About the service Ablegrange Supported Living is registered to provide personal care and runs a supported living service for people with a learning disability or autistic spectrum disorder. At this inspection there were thirteen people using the service.
The service has been developed and designed in line with the principles and values that underpin Registering the Right Support and other best practice guidance. This ensures that people who use the service can live as full a life as possible and achieve the best possible outcomes. The principles reflect the need for people with learning disabilities and/or autism to live meaningful lives that include control, choice, and independence. The service worked towards ensuring that people using the service receive planned and co-ordinated person-centred support that is appropriate and inclusive for them.
People’s experience of using this service
Risk assessments had been documented. Risks to people’s health and wellbeing had been assessed. There was guidance for staff on how to minimise risks to people. We however, noted that the guidance and arrangements for staff regarding the management of incidents of behaviours which challenged the service was not sufficiently comprehensive. The arrangements for the management of behaviours which challenged the service was not adequate and clear to staff.
People and their relatives told us they were satisfied with the care provided. They stated that staff treated them with respect and dignity and they felt safe with staff. We observed that staff interacted well with people and were caring and attentive towards them. Staff made effort to ensure that people's individual needs and preferences were responded to.
Staff had received training on how to safeguard people and were aware of the procedure to follow if they suspected that people were subject to abuse. We received a safeguarding allegation against the service just prior to this inspection and a second one after the inspection. Both were referred to the local authority safeguarding team for follow up. One safeguarding allegation received in 2018 and investigated by the service had not been reported to the local safeguarding team or the Care Quality Commission (CQC).

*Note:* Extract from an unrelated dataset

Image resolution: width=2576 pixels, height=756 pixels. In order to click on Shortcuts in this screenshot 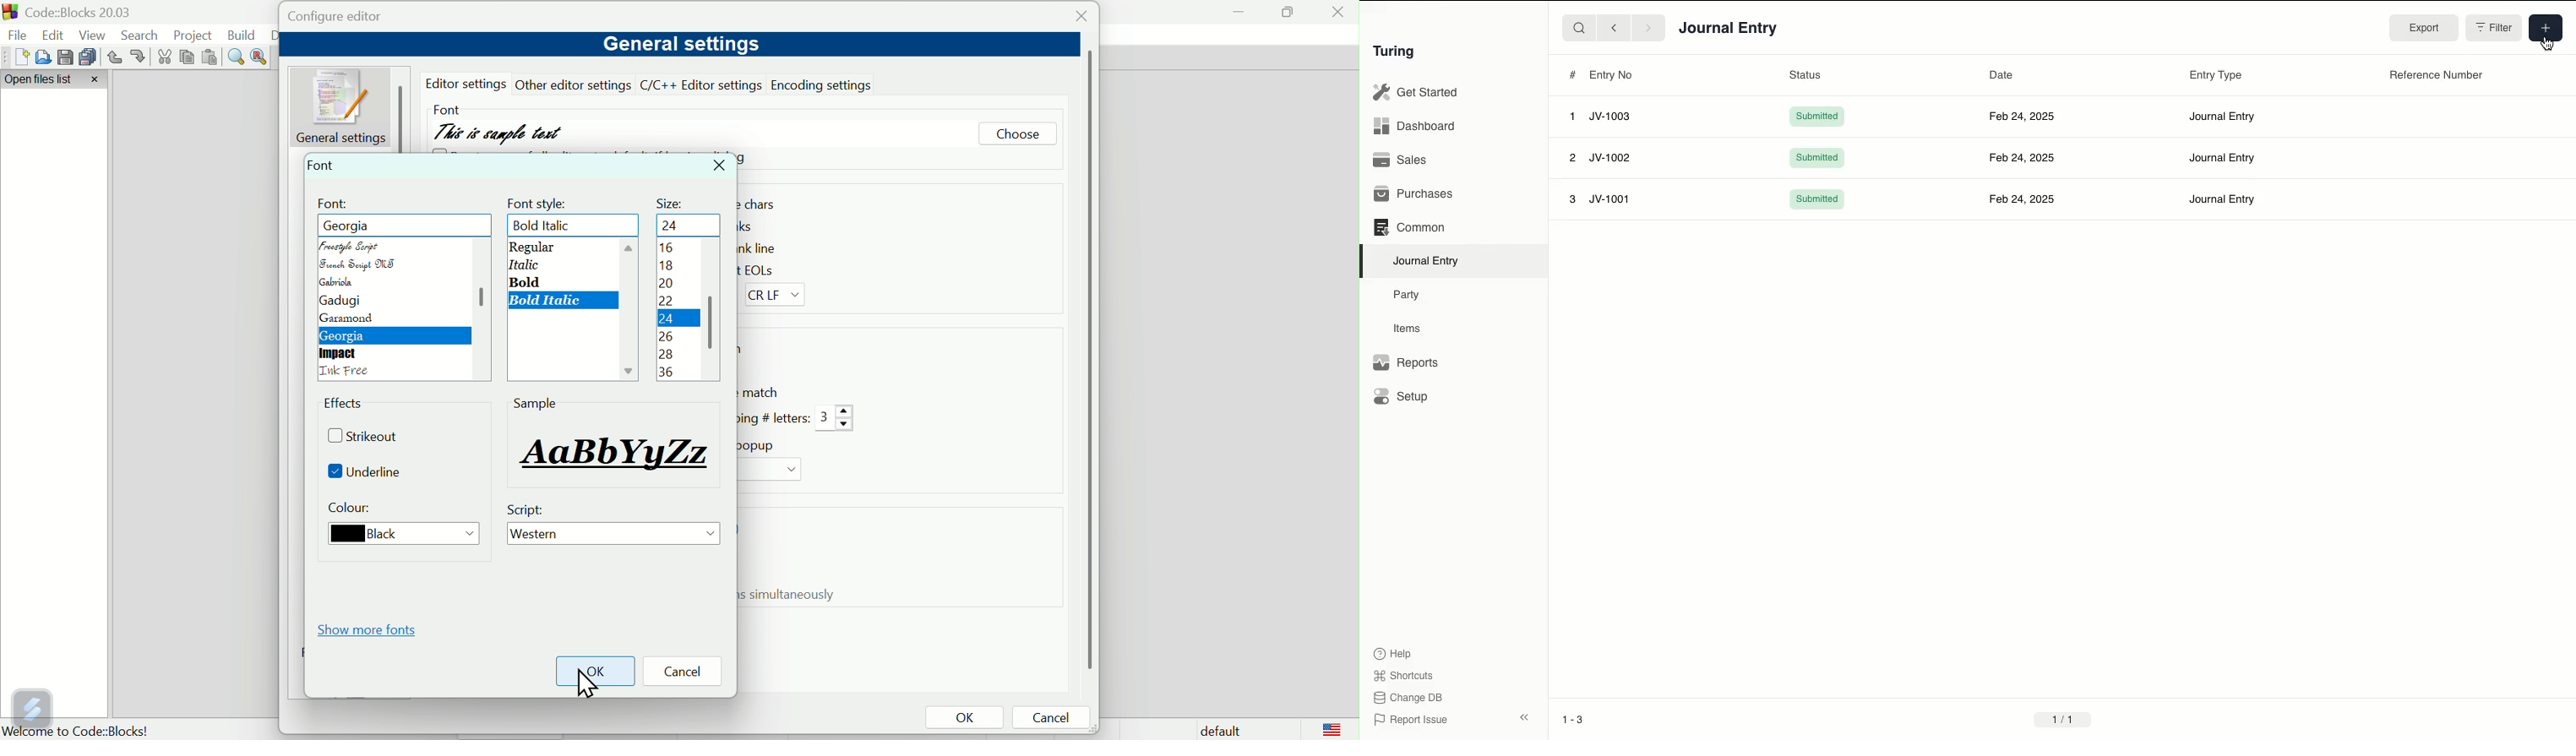, I will do `click(1406, 676)`.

People received their prescribed medicines. Staff had received medicines administration training and knew how to administer medicines safely.

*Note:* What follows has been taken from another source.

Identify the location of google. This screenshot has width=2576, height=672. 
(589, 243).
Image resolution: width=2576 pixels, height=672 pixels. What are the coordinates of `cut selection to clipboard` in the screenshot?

Staff had been carefully recruited and essential pre-employment checks had been carried out. The service had adequate staffing levels and staff were able to attend to people’s needs.
People and their relatives told us that staff observed hygienic practices and had assisted people to keep their home clean and tidy.
Staff supported people to have a healthy and nutritious diet that was in line with their individual dietary needs and preferences.
The healthcare needs of people had been assessed. Staff supported people in accessing the services of healthcare professionals when needed.
Staff had received training and had knowledge and most skills to support people. The managers provided staff with regular supervision and a yearly appraisal of their performance. However, some staff stated that they had experienced difficulty managing incidents of behaviours which challenged the service.
People were supported to have maximum choice and control of their lives and staff supported them in the least restrictive way possible and in their best interests. The policies and systems in the services supported this practice.
There were arrangements for meeting the diverse needs of people. This included ensuring that people were supported with their individual, religious and cultural needs. Staff also supported people to participate in various social and therapeutic activities within the community. This ensured that people remained as independent as possible.
There was a complaints procedure and people knew how to complain. Complaints recorded had been promptly responded to.
Morale within the staff team was poor. Staff expressed a lack of confidence in their managers and did not feel that management listened to their concerns. The service had a quality monitoring system. Checks and audits of the service had been carried out. These were not sufficiently comprehensive and effective as they did not identify the deficiencies we noted and promptly rectified them. This placed people at risk of harm or of not receiving a high quality care.
For more details, please see the full report which is on the CQC website at www.cqc.org.uk
Rating at last inspection
The last rating for this service was Good (published 7 June 2017). The service has deteriorated to requires improvement.
Why we inspected
This was a planned inspection based on the previous rating.
Follow up
We will continue to monitor information we receive about the service until we return to visit as per our re-inspection programme. If we receive any concerning information we may inspect sooner.
Why we inspected
This was a scheduled planned comprehensive inspection.
Enforcement
We found two breaches of the Health and Social Care Act 2018 (Regulated Activities) Regulations 2014.
Full information about CQC’s regulatory response to the more serious concerns found in inspections and appeals is added to reports after any representations and appeals have been concluded.
Follow up
We will request an action plan for the provider to understand what they will do to improve the standards of quality and safety. We will continue to monitor information we receive about the service until we return to visit as per our re-inspection programme. If we receive any concerning information we may inspect sooner.